== EXERCISE REQUIREMENTS ==
Put every line of the data below into a JSON list of strings, one string per line, leaving out blank lines.

## begin

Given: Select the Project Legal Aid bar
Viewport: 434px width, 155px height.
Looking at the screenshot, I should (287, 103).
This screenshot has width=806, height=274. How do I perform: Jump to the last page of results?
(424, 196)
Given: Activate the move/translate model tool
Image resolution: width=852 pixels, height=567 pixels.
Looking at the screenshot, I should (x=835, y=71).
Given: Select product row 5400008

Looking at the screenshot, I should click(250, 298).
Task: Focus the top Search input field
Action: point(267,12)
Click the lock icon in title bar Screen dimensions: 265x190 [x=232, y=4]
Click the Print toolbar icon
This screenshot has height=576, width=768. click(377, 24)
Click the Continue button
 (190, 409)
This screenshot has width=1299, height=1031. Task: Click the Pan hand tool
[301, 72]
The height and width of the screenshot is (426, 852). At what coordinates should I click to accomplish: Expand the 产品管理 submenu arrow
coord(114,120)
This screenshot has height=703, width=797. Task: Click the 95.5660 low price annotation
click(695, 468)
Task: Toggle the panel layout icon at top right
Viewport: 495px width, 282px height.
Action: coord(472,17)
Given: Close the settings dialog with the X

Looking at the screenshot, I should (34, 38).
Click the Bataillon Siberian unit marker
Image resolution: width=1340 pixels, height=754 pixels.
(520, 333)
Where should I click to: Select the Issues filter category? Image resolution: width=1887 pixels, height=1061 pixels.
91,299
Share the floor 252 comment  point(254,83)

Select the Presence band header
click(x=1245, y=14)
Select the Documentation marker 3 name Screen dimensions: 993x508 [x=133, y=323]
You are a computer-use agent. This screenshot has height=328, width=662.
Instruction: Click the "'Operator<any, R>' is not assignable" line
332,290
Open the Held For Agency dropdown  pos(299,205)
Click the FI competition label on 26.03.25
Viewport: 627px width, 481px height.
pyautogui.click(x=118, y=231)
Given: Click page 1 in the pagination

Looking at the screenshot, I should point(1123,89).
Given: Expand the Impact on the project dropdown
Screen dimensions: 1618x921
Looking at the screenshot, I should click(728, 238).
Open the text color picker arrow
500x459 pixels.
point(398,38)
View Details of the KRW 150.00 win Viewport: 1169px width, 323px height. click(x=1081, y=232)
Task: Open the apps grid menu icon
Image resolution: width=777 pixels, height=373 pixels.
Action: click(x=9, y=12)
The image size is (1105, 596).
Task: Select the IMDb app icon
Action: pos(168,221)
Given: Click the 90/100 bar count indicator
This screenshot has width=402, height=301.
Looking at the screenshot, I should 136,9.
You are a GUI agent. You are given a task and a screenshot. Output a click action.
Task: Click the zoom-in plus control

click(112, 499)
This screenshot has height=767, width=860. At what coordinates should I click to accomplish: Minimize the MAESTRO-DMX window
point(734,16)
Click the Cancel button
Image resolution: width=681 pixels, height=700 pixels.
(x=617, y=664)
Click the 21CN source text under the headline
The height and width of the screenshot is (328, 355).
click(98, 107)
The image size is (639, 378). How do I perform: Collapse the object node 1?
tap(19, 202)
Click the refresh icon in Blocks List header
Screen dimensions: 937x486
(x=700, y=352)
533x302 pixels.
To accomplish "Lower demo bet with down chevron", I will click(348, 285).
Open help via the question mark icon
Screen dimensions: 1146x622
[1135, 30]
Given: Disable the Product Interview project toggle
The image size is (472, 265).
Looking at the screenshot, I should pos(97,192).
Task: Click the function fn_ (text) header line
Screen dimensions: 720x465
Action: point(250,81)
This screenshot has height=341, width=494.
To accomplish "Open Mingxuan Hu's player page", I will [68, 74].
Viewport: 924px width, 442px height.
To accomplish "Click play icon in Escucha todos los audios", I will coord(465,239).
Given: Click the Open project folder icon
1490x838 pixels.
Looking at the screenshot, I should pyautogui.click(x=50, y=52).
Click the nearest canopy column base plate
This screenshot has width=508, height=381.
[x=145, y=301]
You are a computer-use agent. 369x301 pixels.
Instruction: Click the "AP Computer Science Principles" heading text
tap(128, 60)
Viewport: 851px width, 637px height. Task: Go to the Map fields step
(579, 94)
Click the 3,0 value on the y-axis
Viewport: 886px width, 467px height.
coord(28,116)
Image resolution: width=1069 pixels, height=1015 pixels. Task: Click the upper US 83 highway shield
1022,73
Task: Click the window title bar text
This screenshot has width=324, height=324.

## end

== EXERCISE RESULT ==
[
  "Given: Select the Project Legal Aid bar",
  "Viewport: 434px width, 155px height.",
  "Looking at the screenshot, I should (287, 103).",
  "This screenshot has width=806, height=274. How do I perform: Jump to the last page of results?",
  "(424, 196)",
  "Given: Activate the move/translate model tool",
  "Image resolution: width=852 pixels, height=567 pixels.",
  "Looking at the screenshot, I should (x=835, y=71).",
  "Given: Select product row 5400008",
  "Looking at the screenshot, I should click(250, 298).",
  "Task: Focus the top Search input field",
  "Action: point(267,12)",
  "Click the lock icon in title bar Screen dimensions: 265x190 [x=232, y=4]",
  "Click the Print toolbar icon",
  "This screenshot has height=576, width=768. click(377, 24)",
  "Click the Continue button",
  " (190, 409)",
  "This screenshot has width=1299, height=1031. Task: Click the Pan hand tool",
  "[301, 72]",
  "The height and width of the screenshot is (426, 852). At what coordinates should I click to accomplish: Expand the 产品管理 submenu arrow",
  "coord(114,120)",
  "This screenshot has height=703, width=797. Task: Click the 95.5660 low price annotation",
  "click(695, 468)",
  "Task: Toggle the panel layout icon at top right",
  "Viewport: 495px width, 282px height.",
  "Action: coord(472,17)",
  "Given: Close the settings dialog with the X",
  "Looking at the screenshot, I should (34, 38).",
  "Click the Bataillon Siberian unit marker",
  "Image resolution: width=1340 pixels, height=754 pixels.",
  "(520, 333)",
  "Where should I click to: Select the Issues filter category? Image resolution: width=1887 pixels, height=1061 pixels.",
  "91,299",
  "Share the floor 252 comment  point(254,83)",
  "Select the Presence band header",
  "click(x=1245, y=14)",
  "Select the Documentation marker 3 name Screen dimensions: 993x508 [x=133, y=323]",
  "You are a computer-use agent. This screenshot has height=328, width=662.",
  "Instruction: Click the \"'Operator<any, R>' is not assignable\" line",
  "332,290",
  "Open the Held For Agency dropdown  pos(299,205)",
  "Click the FI competition label on 26.03.25",
  "Viewport: 627px width, 481px height.",
  "pyautogui.click(x=118, y=231)",
  "Given: Click page 1 in the pagination",
  "Looking at the screenshot, I should point(1123,89).",
  "Given: Expand the Impact on the project dropdown",
  "Screen dimensions: 1618x921",
  "Looking at the screenshot, I should click(728, 238).",
  "Open the text color picker arrow",
  "500x459 pixels.",
  "point(398,38)",
  "View Details of the KRW 150.00 win Viewport: 1169px width, 323px height. click(x=1081, y=232)",
  "Task: Open the apps grid menu icon",
  "Image resolution: width=777 pixels, height=373 pixels.",
  "Action: click(x=9, y=12)",
  "The image size is (1105, 596).",
  "Task: Select the IMDb app icon",
  "Action: pos(168,221)",
  "Given: Click the 90/100 bar count indicator",
  "This screenshot has width=402, height=301.",
  "Looking at the screenshot, I should 136,9.",
  "You are a GUI agent. You are given a task and a screenshot. Output a click action.",
  "Task: Click the zoom-in plus control",
  "click(112, 499)",
  "This screenshot has height=767, width=860. At what coordinates should I click to accomplish: Minimize the MAESTRO-DMX window",
  "point(734,16)",
  "Click the Cancel button",
  "Image resolution: width=681 pixels, height=700 pixels.",
  "(x=617, y=664)",
  "Click the 21CN source text under the headline",
  "The height and width of the screenshot is (328, 355).",
  "click(98, 107)",
  "The image size is (639, 378). How do I perform: Collapse the object node 1?",
  "tap(19, 202)",
  "Click the refresh icon in Blocks List header",
  "Screen dimensions: 937x486",
  "(x=700, y=352)",
  "533x302 pixels.",
  "To accomplish \"Lower demo bet with down chevron\", I will click(348, 285).",
  "Open help via the question mark icon",
  "Screen dimensions: 1146x622",
  "[1135, 30]",
  "Given: Disable the Product Interview project toggle",
  "The image size is (472, 265).",
  "Looking at the screenshot, I should pos(97,192).",
  "Task: Click the function fn_ (text) header line",
  "Screen dimensions: 720x465",
  "Action: point(250,81)",
  "This screenshot has height=341, width=494.",
  "To accomplish \"Open Mingxuan Hu's player page\", I will [68, 74].",
  "Viewport: 924px width, 442px height.",
  "To accomplish \"Click play icon in Escucha todos los audios\", I will coord(465,239).",
  "Given: Click the Open project folder icon",
  "1490x838 pixels.",
  "Looking at the screenshot, I should pyautogui.click(x=50, y=52).",
  "Click the nearest canopy column base plate",
  "This screenshot has width=508, height=381.",
  "[x=145, y=301]",
  "You are a computer-use agent. 369x301 pixels.",
  "Instruction: Click the \"AP Computer Science Principles\" heading text",
  "tap(128, 60)",
  "Viewport: 851px width, 637px height. Task: Go to the Map fields step",
  "(579, 94)",
  "Click the 3,0 value on the y-axis",
  "Viewport: 886px width, 467px height.",
  "coord(28,116)",
  "Image resolution: width=1069 pixels, height=1015 pixels. Task: Click the upper US 83 highway shield",
  "1022,73",
  "Task: Click the window title bar text",
  "This screenshot has width=324, height=324."
]